Once the patent is 10 years old, a generic version of the drug can be sold in the marketplace. But what pharmaceutical companies discovered (the sneaky thieves) is that if they make just the tiniest tweak in the drugs formula, then the patent renews. Meaning another 10 years must go by before the insulin could go public. By allowing generic versions to be produced, more competition is created and prices could drop. Instead, they keep repeating the process while boosting the price each time. Until ya know, a $1 patent turns into a $500 vial of insulin.

The companies charging these horrendous prices are also aware that diabetics have no choice. We pay or we die.

What can we do to help?

Advocate. Educate. Donate. There are more people living without diabetes than with it, and they have no idea what’s going on or the severity of the situation. Start a conversation! You know how we say we’re tired when we don’t know what else to say? Say you’re tired of insulin prices and drop some knowledge. The more people who know, the more we can fight against the healthcare system in the United States. Those people are signatures, voices, and support.

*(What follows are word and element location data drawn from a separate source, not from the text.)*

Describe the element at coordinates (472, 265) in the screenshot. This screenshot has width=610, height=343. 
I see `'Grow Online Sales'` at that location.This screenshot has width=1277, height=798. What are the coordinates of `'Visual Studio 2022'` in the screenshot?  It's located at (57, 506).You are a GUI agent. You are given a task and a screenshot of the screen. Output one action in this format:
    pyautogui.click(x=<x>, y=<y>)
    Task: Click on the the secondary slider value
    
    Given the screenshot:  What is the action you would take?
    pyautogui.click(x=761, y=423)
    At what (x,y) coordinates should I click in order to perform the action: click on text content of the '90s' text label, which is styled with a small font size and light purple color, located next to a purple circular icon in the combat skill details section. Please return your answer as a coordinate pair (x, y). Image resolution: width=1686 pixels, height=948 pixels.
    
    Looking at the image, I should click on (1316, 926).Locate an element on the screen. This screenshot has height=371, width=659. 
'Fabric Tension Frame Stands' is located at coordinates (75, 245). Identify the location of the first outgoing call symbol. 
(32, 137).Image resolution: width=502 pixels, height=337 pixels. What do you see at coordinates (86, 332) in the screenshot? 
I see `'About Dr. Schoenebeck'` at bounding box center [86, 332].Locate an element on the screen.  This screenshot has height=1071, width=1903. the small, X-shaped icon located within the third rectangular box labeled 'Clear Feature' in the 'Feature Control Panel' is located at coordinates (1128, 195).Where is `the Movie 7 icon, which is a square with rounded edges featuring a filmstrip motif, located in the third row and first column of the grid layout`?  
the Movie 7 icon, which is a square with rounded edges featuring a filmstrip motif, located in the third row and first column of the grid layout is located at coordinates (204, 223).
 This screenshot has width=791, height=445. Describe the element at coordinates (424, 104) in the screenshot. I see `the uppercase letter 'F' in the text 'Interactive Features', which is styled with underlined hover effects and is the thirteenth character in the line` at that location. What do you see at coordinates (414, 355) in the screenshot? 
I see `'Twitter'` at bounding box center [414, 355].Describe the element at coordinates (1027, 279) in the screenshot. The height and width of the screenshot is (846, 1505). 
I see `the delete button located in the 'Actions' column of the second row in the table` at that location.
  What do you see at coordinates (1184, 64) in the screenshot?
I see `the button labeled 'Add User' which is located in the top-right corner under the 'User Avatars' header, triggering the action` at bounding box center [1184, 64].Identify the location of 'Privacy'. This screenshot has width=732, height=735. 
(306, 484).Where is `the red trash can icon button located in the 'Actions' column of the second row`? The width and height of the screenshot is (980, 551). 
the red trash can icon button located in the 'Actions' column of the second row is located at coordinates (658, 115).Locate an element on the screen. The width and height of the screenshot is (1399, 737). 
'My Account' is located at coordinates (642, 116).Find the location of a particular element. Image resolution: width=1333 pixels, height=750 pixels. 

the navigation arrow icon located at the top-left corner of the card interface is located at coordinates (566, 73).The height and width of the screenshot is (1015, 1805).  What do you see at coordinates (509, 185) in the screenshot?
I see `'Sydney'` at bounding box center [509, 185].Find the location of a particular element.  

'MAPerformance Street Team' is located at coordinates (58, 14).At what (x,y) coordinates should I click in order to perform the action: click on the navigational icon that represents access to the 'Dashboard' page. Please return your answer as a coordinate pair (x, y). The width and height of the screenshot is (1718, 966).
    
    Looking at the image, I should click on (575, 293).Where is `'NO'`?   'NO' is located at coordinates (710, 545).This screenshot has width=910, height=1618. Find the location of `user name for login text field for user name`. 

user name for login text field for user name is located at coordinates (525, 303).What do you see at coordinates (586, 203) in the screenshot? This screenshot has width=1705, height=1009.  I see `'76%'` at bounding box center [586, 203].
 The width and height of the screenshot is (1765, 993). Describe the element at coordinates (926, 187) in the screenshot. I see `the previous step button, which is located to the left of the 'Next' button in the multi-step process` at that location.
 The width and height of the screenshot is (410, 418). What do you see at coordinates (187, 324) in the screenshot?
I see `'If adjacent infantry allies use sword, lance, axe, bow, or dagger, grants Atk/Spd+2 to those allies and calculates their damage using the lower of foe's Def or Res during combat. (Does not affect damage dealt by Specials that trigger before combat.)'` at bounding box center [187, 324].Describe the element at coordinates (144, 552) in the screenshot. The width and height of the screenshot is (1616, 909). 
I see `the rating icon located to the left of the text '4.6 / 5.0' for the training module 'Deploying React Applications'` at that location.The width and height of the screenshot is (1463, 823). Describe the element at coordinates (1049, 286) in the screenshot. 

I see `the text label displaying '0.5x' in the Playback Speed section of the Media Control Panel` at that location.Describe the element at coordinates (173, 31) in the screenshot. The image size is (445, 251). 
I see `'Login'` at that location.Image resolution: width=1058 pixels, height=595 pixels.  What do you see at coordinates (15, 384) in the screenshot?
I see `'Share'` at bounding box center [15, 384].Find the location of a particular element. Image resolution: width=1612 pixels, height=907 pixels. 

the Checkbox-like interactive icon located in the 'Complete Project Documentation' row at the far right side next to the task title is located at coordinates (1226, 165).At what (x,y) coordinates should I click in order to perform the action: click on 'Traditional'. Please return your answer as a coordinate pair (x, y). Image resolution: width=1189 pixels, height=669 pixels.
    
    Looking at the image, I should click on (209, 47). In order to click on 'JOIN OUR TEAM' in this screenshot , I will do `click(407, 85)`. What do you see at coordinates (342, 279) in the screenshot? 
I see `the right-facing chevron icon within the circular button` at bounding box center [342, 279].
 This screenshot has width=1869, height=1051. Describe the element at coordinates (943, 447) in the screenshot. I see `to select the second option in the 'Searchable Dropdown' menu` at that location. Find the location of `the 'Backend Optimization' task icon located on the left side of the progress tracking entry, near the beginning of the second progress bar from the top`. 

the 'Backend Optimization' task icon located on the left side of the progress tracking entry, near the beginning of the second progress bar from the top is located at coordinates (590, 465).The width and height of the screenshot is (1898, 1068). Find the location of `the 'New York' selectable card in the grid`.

Write to those in office! Colorado and Illinois have passed laws capping insulin prices in the last year. I know you might feel like your voice won’t be heard, but start with your mayor, your states’ congressman. Google them. You can find so much of their information on the internets.


T1International is a non-profit run by those passionate about helping the lives of people living with Type 1 Diabetes by making insulin affordable and accessible. You can donate towards their cause here.

GoFundMe - did you know that GoFundMe is one of the biggest healthcare providers in the United States right now? This is where people are resorting to, to ask for money to pay for their insulin.